Collected data:
· · · · · · ·
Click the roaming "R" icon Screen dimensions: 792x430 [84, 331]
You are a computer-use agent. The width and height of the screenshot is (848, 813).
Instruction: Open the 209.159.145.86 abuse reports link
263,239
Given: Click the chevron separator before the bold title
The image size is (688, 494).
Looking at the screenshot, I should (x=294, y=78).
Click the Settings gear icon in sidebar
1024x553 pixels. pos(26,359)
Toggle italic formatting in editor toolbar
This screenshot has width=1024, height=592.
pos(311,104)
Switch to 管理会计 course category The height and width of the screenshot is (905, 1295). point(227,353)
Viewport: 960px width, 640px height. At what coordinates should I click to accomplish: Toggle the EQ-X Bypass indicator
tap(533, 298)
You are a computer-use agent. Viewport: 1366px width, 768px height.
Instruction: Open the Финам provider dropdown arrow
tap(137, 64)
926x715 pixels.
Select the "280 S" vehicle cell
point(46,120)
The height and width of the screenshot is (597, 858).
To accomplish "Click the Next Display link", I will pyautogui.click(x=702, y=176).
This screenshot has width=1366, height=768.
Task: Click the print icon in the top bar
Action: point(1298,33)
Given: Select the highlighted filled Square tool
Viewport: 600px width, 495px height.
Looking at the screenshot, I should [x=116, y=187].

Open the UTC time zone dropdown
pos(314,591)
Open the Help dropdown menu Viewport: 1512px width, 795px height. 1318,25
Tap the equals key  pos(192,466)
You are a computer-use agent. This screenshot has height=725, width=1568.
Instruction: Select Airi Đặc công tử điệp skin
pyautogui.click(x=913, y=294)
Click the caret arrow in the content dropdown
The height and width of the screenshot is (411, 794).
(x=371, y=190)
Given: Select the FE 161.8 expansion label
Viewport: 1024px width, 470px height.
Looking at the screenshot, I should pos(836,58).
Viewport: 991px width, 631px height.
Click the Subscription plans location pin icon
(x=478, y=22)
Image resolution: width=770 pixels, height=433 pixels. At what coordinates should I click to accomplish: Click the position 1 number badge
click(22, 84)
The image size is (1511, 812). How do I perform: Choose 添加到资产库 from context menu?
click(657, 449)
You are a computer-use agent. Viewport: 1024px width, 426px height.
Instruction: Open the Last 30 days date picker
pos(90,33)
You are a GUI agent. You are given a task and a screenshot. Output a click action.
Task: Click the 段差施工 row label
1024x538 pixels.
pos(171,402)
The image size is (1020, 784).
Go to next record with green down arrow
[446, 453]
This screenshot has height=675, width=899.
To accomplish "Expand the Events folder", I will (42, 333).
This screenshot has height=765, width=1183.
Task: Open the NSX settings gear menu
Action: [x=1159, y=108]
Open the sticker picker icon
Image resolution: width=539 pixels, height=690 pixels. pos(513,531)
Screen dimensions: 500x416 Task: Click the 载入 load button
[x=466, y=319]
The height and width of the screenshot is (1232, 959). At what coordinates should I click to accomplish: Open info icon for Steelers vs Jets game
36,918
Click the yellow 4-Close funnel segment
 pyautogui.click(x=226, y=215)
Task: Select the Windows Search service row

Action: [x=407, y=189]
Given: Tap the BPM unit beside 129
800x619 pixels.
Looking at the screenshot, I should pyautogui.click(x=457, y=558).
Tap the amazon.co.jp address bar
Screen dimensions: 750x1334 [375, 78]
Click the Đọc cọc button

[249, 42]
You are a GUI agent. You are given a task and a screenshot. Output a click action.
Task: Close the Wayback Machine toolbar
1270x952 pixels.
· · · · · · ·
* [Assignment]
Return the data in full, exactly as it appears above.

* [Exercise result]
Click the roaming "R" icon Screen dimensions: 792x430 [84, 331]
You are a computer-use agent. The width and height of the screenshot is (848, 813).
Instruction: Open the 209.159.145.86 abuse reports link
263,239
Given: Click the chevron separator before the bold title
The image size is (688, 494).
Looking at the screenshot, I should (x=294, y=78).
Click the Settings gear icon in sidebar
1024x553 pixels. pos(26,359)
Toggle italic formatting in editor toolbar
This screenshot has width=1024, height=592.
pos(311,104)
Switch to 管理会计 course category The height and width of the screenshot is (905, 1295). point(227,353)
Viewport: 960px width, 640px height. At what coordinates should I click to accomplish: Toggle the EQ-X Bypass indicator
tap(533, 298)
You are a computer-use agent. Viewport: 1366px width, 768px height.
Instruction: Open the Финам provider dropdown arrow
tap(137, 64)
926x715 pixels.
Select the "280 S" vehicle cell
point(46,120)
The height and width of the screenshot is (597, 858).
To accomplish "Click the Next Display link", I will pyautogui.click(x=702, y=176).
This screenshot has width=1366, height=768.
Task: Click the print icon in the top bar
Action: point(1298,33)
Given: Select the highlighted filled Square tool
Viewport: 600px width, 495px height.
Looking at the screenshot, I should [x=116, y=187].

Open the UTC time zone dropdown
pos(314,591)
Open the Help dropdown menu Viewport: 1512px width, 795px height. 1318,25
Tap the equals key  pos(192,466)
You are a computer-use agent. This screenshot has height=725, width=1568.
Instruction: Select Airi Đặc công tử điệp skin
pyautogui.click(x=913, y=294)
Click the caret arrow in the content dropdown
The height and width of the screenshot is (411, 794).
(x=371, y=190)
Given: Select the FE 161.8 expansion label
Viewport: 1024px width, 470px height.
Looking at the screenshot, I should pos(836,58).
Viewport: 991px width, 631px height.
Click the Subscription plans location pin icon
(x=478, y=22)
Image resolution: width=770 pixels, height=433 pixels. At what coordinates should I click to accomplish: Click the position 1 number badge
click(22, 84)
The image size is (1511, 812). How do I perform: Choose 添加到资产库 from context menu?
click(657, 449)
You are a computer-use agent. Viewport: 1024px width, 426px height.
Instruction: Open the Last 30 days date picker
pos(90,33)
You are a GUI agent. You are given a task and a screenshot. Output a click action.
Task: Click the 段差施工 row label
1024x538 pixels.
pos(171,402)
The image size is (1020, 784).
Go to next record with green down arrow
[446, 453]
This screenshot has height=675, width=899.
To accomplish "Expand the Events folder", I will (42, 333).
This screenshot has height=765, width=1183.
Task: Open the NSX settings gear menu
Action: [x=1159, y=108]
Open the sticker picker icon
Image resolution: width=539 pixels, height=690 pixels. pos(513,531)
Screen dimensions: 500x416 Task: Click the 载入 load button
[x=466, y=319]
The height and width of the screenshot is (1232, 959). At what coordinates should I click to accomplish: Open info icon for Steelers vs Jets game
36,918
Click the yellow 4-Close funnel segment
 pyautogui.click(x=226, y=215)
Task: Select the Windows Search service row

Action: [x=407, y=189]
Given: Tap the BPM unit beside 129
800x619 pixels.
Looking at the screenshot, I should pyautogui.click(x=457, y=558).
Tap the amazon.co.jp address bar
Screen dimensions: 750x1334 [375, 78]
Click the Đọc cọc button

[249, 42]
You are a GUI agent. You are given a task and a screenshot. Output a click action.
Task: Close the Wayback Machine toolbar
1270x952 pixels.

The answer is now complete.